With Crime Way Up, Mayor Adams Puts His Version of Broken Windows to the Test

The approach to subway safety lends key insights into his philosophy for policing in New York City.

AP/Seth Wenig, file
New York City Mayor Adams. AP/Seth Wenig, file

In a test of Mayor Adams’s philosophy of criminal justice, he and the NYPD have unveiled a de facto return to broken windows policing in New York City, with the subways set as the front line in the fight against crime and disorder.  

“If we start saying it is alright for you to jump the turnstile we are creating an environment where anything and everything goes,” Mr. Adams said this week.

What the mayor is signaling here is a return to “broken windows,” policing, which argues that “at the community level, disorder and crime are usually inextricably linked, in a kind of developmental sequence,” according to a seminal article on the topic published in the Atlantic in 1982.

The broken windows philosophy was pioneered by two researchers, James Wilson and George Kelling, who believed that “police patrols are the key to order maintenance,” according to a study filed with the Department of Justice.

The theory has come under criticism in recent years, especially from researchers who cite variables such as criminal perpetrators’ household income and the methods by which disorder is measured in a neighborhood.

What is clear is that Mr.
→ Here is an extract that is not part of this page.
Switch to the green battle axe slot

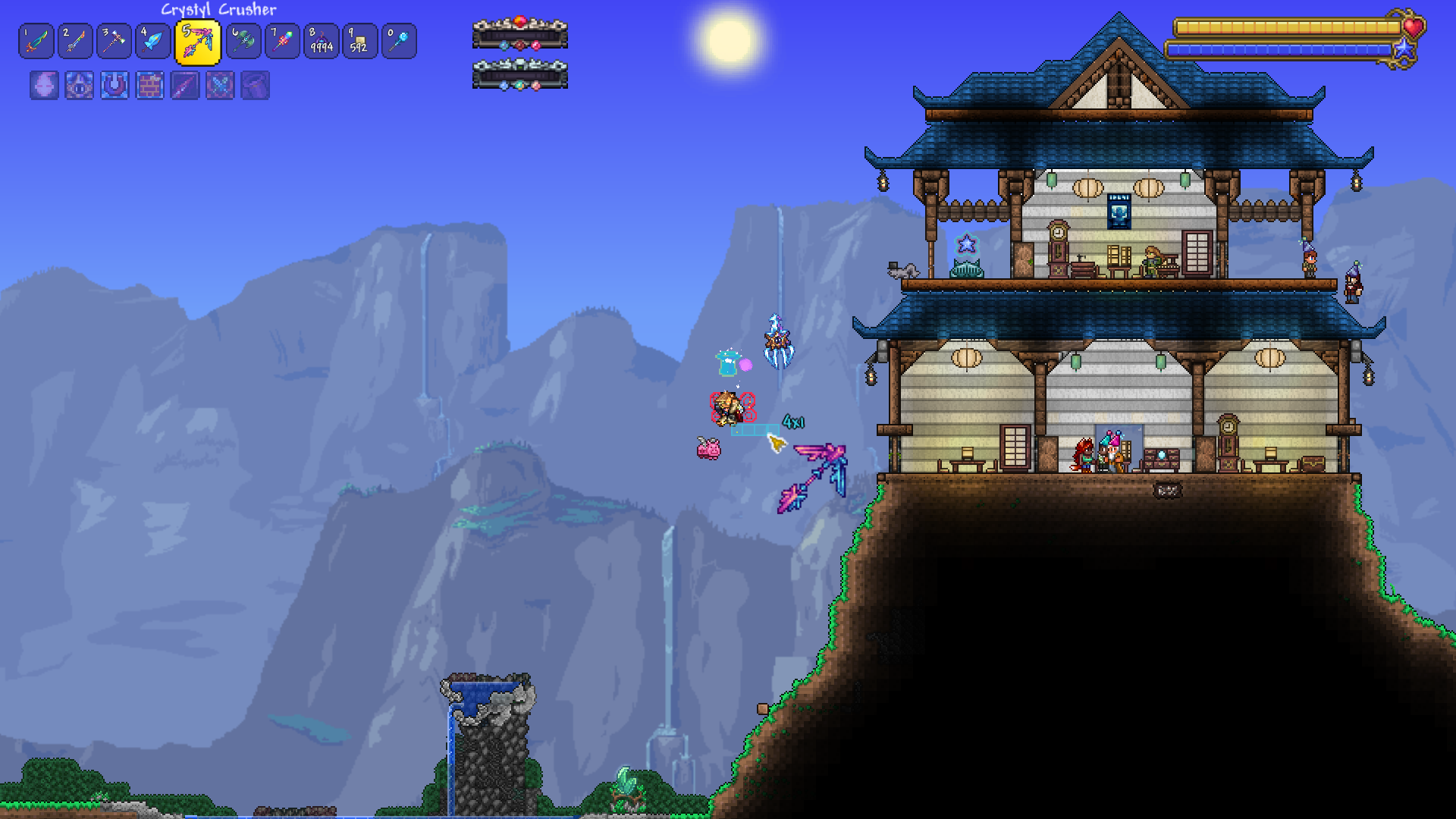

Adams both supports the broken windows theory and is moving toward implementing his own version in New York City, with the police department moving to crack down on “quality of life” infractions and other petty crime.

“Engaging in proactive enforcement can be the difference that prevents that next shooting, and prevents the next child from being harmed,” the NYPD’s chief of crime control strategies, Michael LiPetri, said in a press release yesterday.

“We know from experience, as the weather gets warmer, that thirty-percent of all shooting incidents are preceded by multiple reports of other lawbreaking and violations leading up to that violence,” he added.

One arena of this pivot by the NYPD will be New York’s subways. Mr. Adams has already launched major campaigns to clean up what has been a deteriorating situation.

“We are back to an average of 6.3 index crimes a day on a system carrying between three and four million people — but our enforcement efforts in partnership with the MTA will not slow down,” the transit bureau chief, Jason Wilcox, said in a statement.

Along with enforcement of offenses like drinking, smoking, and sleeping on the trains and in stations, police will be cracking down on fare evasion in a move meant to reduce disorder on the subway.

The effort offers insight into Mr. Adams’s variation of broken windows, as social workers will be sent out to offer support to those in need alongside the increased police presence.

For those who study the intersection of criminal justice and transit, the debate over fare evasion offers insights into diverging lines of reasoning.

A senior fellow at the Manhattan Institute, Nicole Gelinas, argues that prosecuting “a chronic fare evader stops that person from entering the transit system before he commits a larger violent crime in the transit system.”

She added: “Of course, a first-time fare evader should be given a civil summons, but a person who chronically evades the fare and does not respond to civil summons at some point must be prosecuted as a misdemeanor.”

Ms. Gelinas offered an example to demonstrate how police intervening with low-level disorderly behavior can prevent violent crime: “The three people who allegedly committed the first murder of the year this year are on video entering the system via the exit gate.”

The policy director at the Rider’s Alliance, Danny Pearlstein, sees it a different way.

“There’s so many different reasons someone might not pay the fare,” he said. “Fare evasion is often a mark of poverty.”

Mr. Pearlstein also pointed to the issue of tracking crimes such as fare evasion and to the cost of enforcing the fare to both the city and the turnstile-jumpers.

“There’s never a discussion on the cost of enforcement. There’s the actual cost of enforcing it  and the social cost,” Mr. Pearlstein told the Sun. The social cost “can include loss of a job, loss of an apartment, or even removal from the United States” for some people.

Whether Mr. Adams’s new plan to fight crime will work remains to be seen. One thing is for sure: Something needs to be done, as the city’s overall crime statistics show a 59 percent increase year to date.